**Task statement:** Filter the entries for the string "computer". Copy each line that has it.
++++ Exercise input ++++
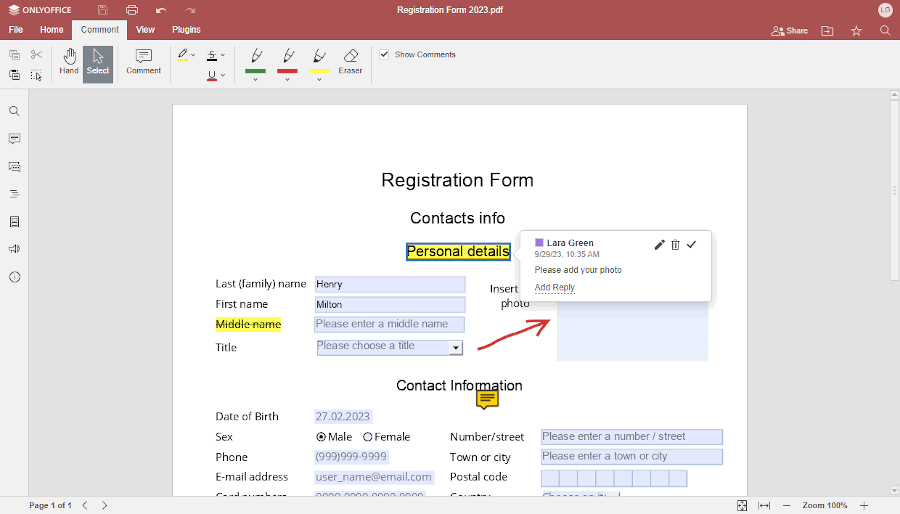Image resolution: width=900 pixels, height=514 pixels.
Task: Uncheck the Show Comments checkbox
Action: tap(384, 54)

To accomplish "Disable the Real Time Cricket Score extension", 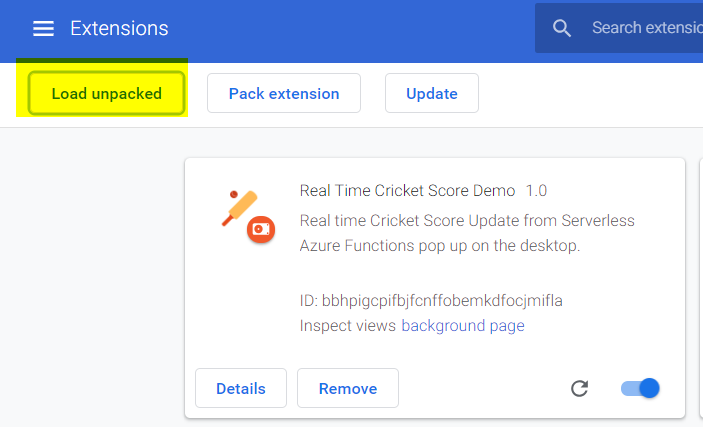I will (640, 388).
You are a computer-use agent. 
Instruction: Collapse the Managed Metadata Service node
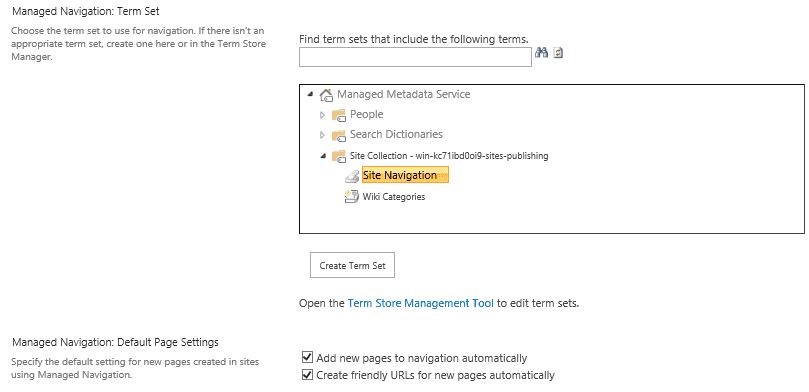(310, 94)
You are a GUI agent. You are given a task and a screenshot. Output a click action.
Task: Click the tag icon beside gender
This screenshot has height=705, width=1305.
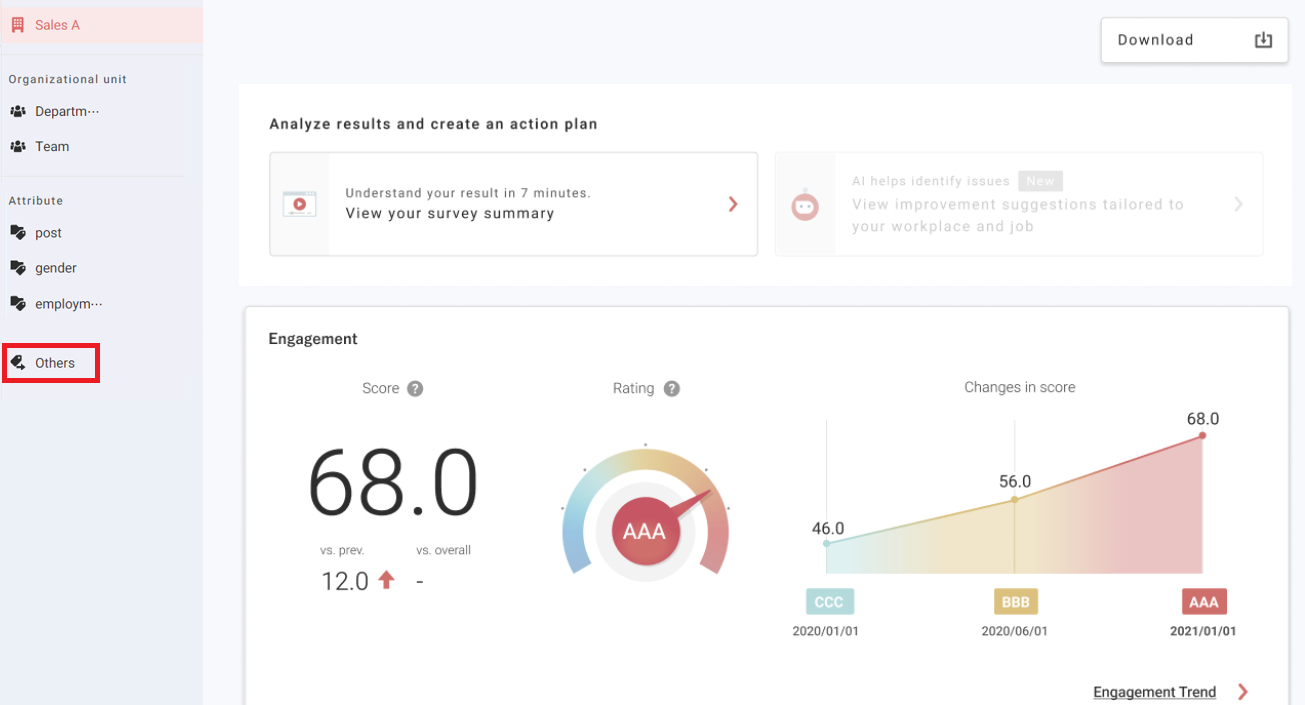[18, 268]
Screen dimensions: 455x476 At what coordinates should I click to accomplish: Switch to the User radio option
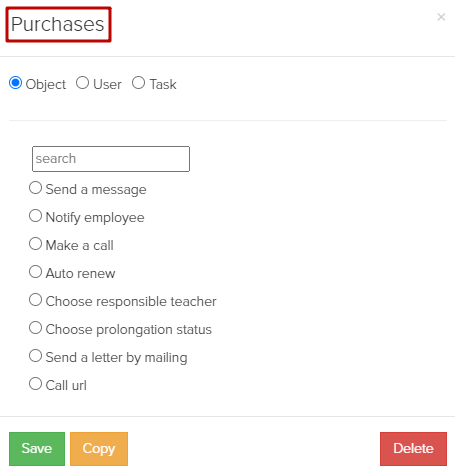(x=82, y=83)
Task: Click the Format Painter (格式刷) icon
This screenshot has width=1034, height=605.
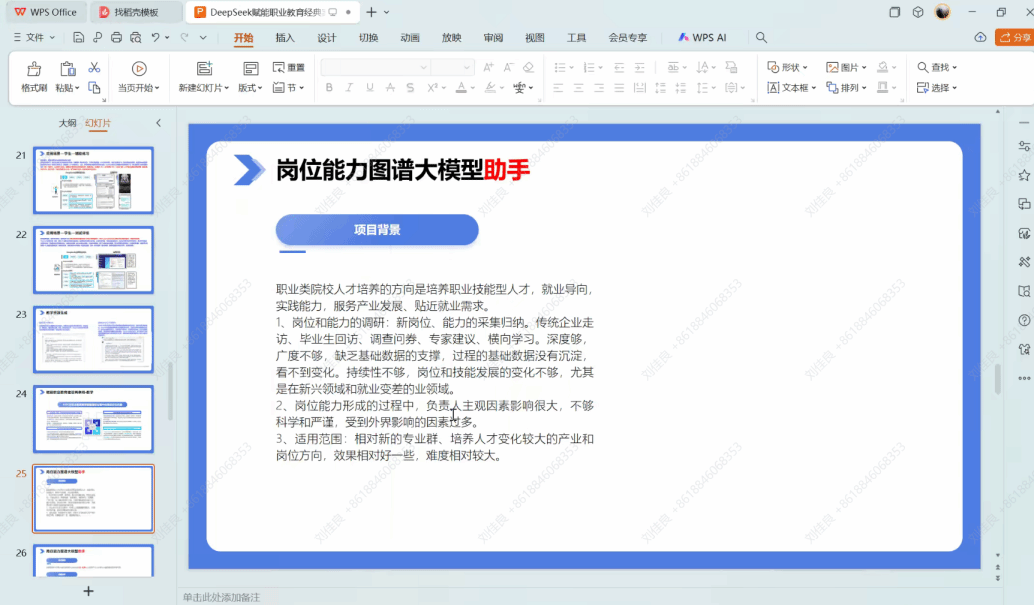Action: coord(34,69)
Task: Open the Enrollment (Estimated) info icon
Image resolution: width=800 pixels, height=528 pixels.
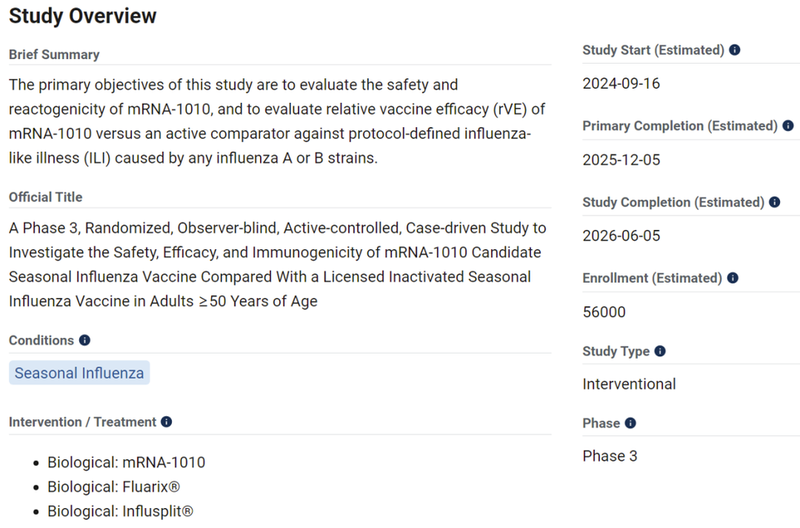Action: point(735,278)
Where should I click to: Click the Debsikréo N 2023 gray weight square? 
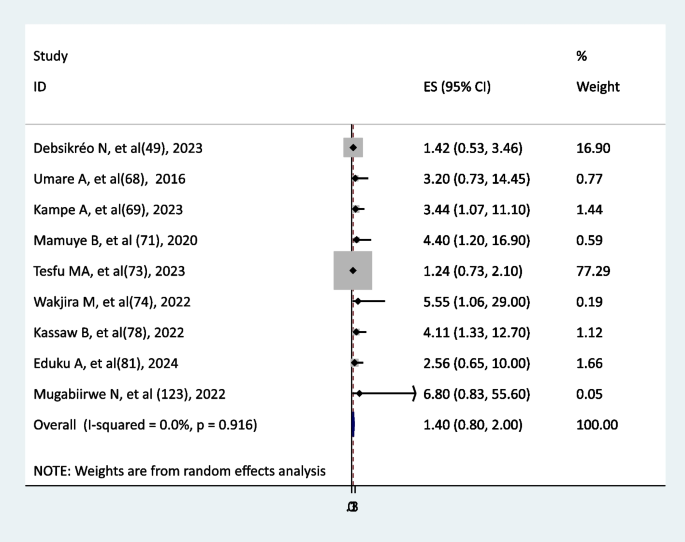[x=352, y=148]
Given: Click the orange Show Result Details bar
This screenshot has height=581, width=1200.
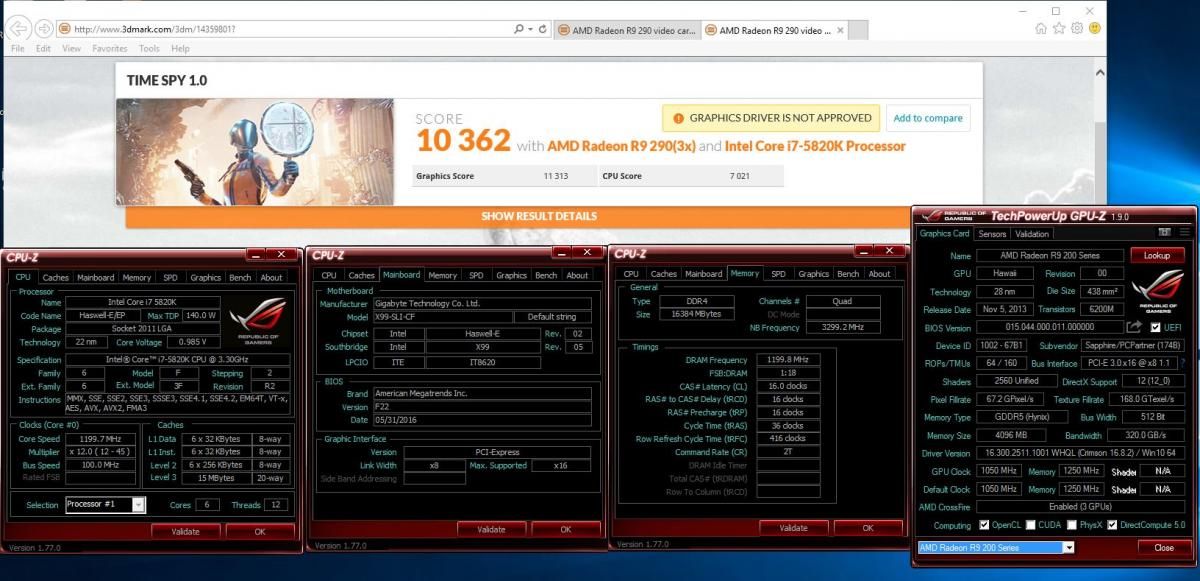Looking at the screenshot, I should click(539, 216).

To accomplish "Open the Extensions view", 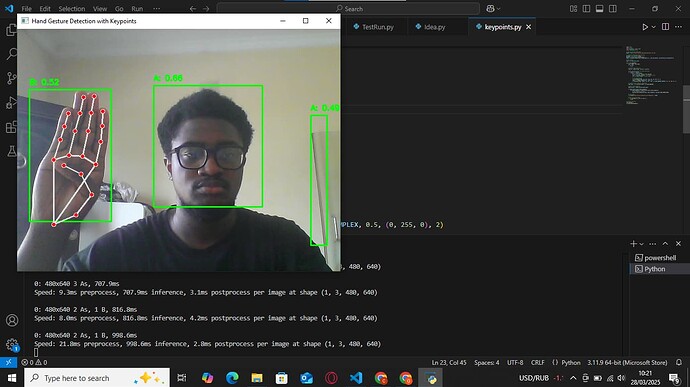I will (11, 127).

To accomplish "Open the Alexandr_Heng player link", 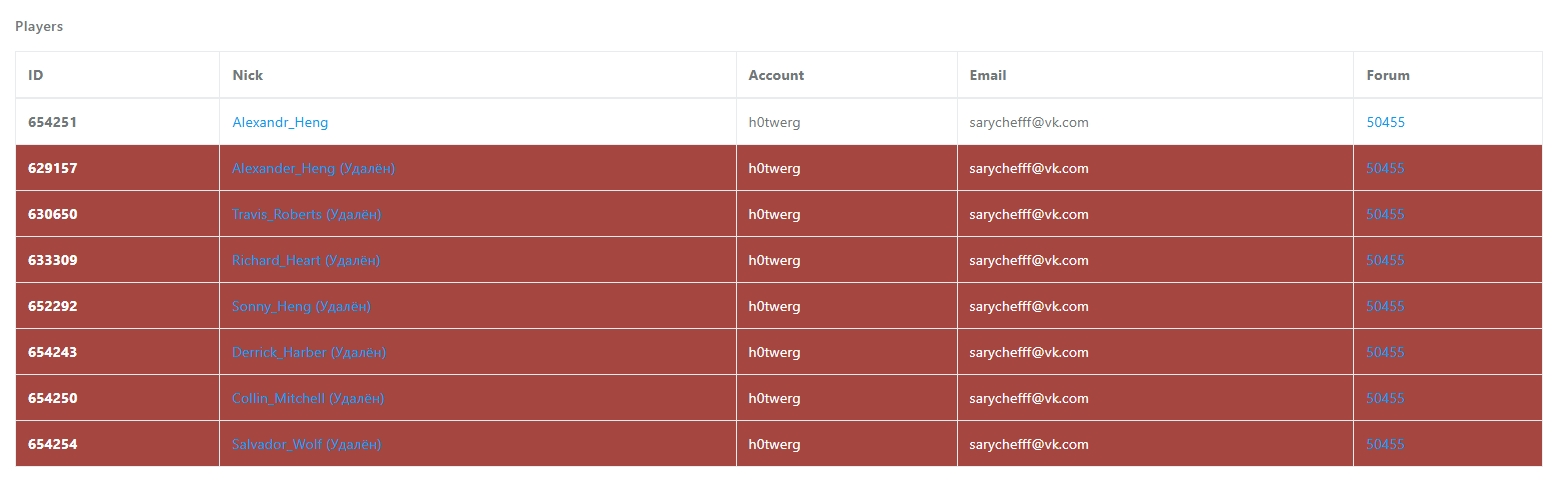I will pos(280,122).
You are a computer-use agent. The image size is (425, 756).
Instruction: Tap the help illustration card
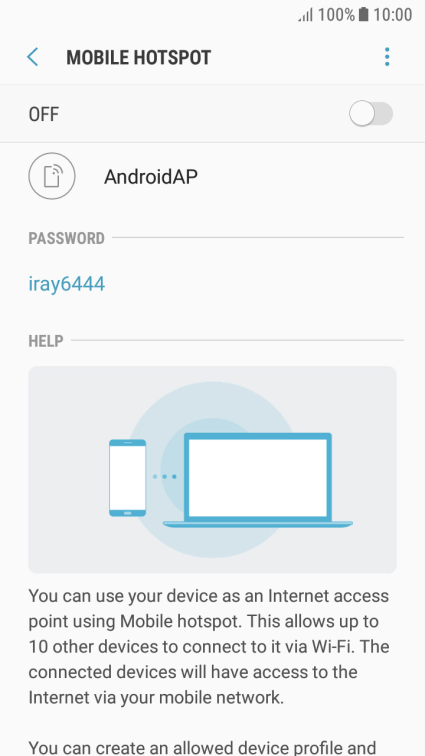[212, 470]
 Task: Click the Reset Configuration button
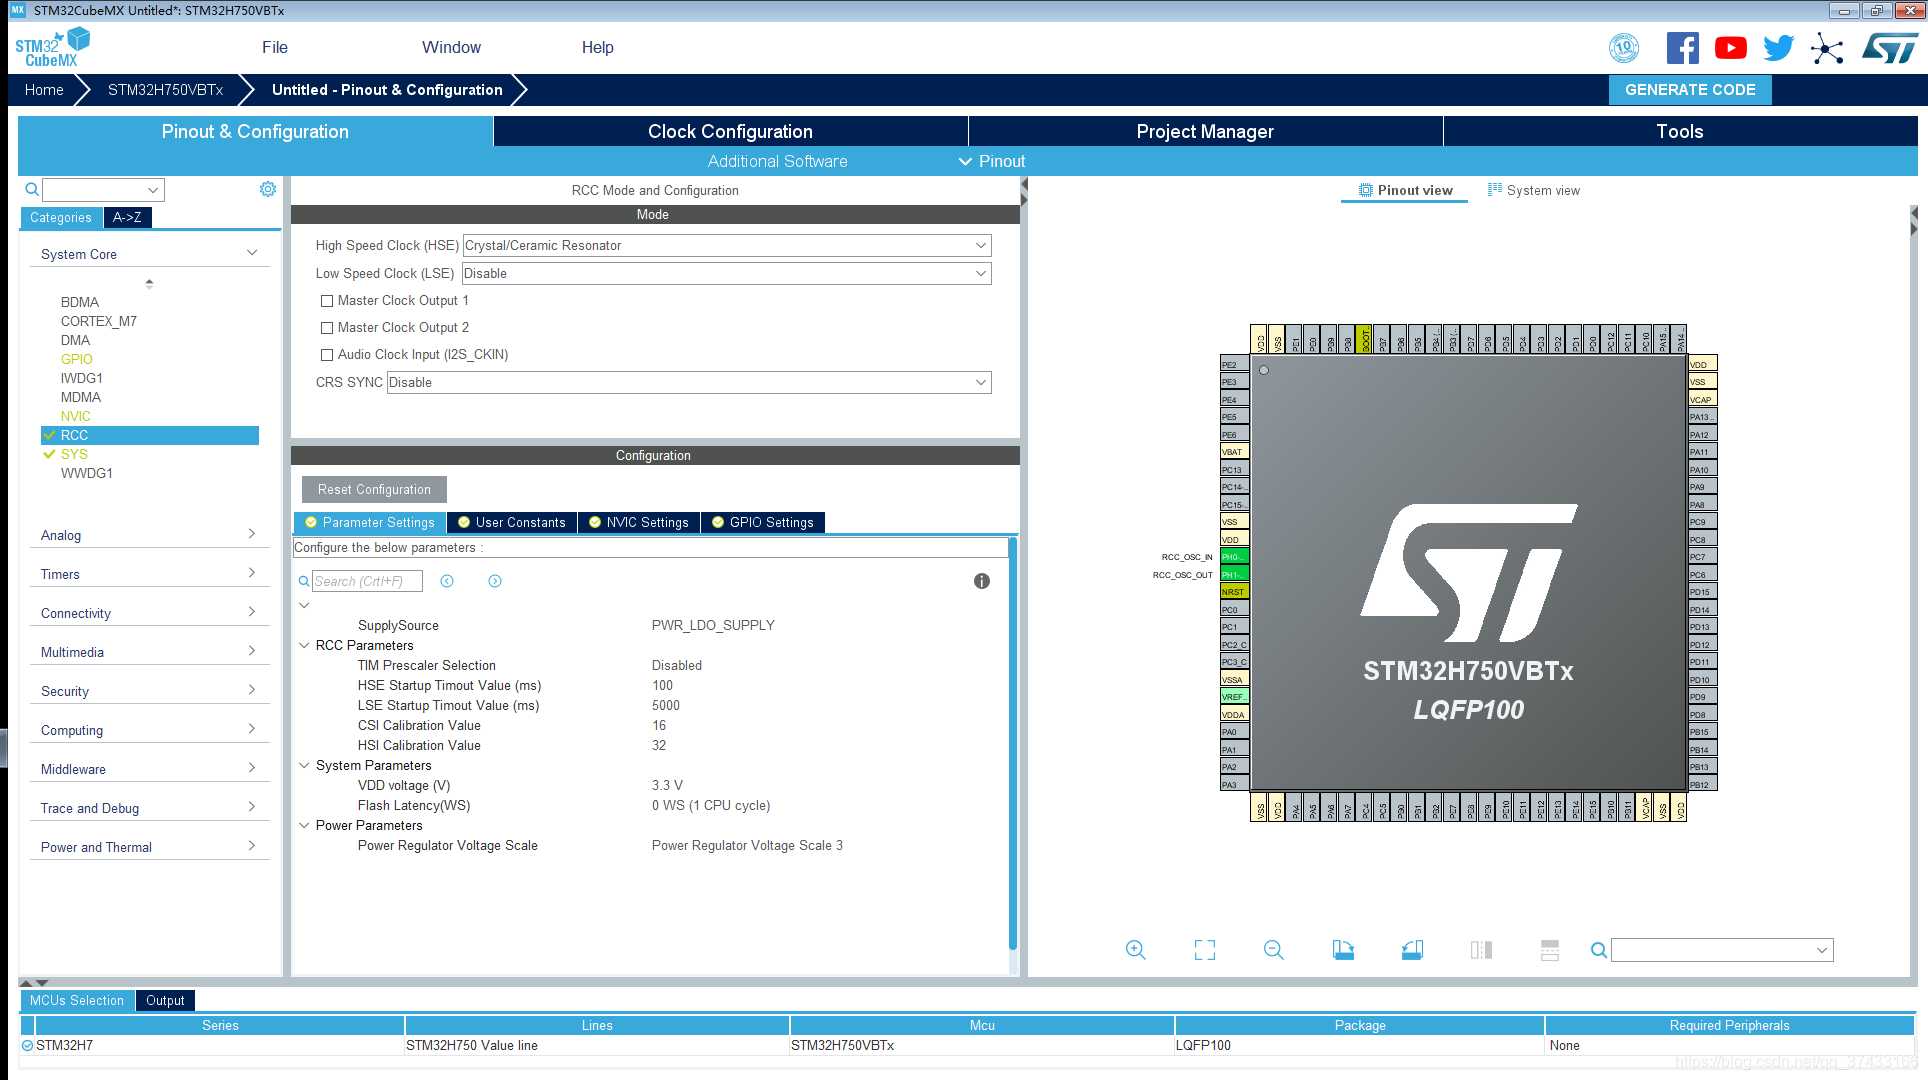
++++
**Solution to the exercise:**
You are a computer-use agent. 
You are a computer-use agent. The image size is (425, 756).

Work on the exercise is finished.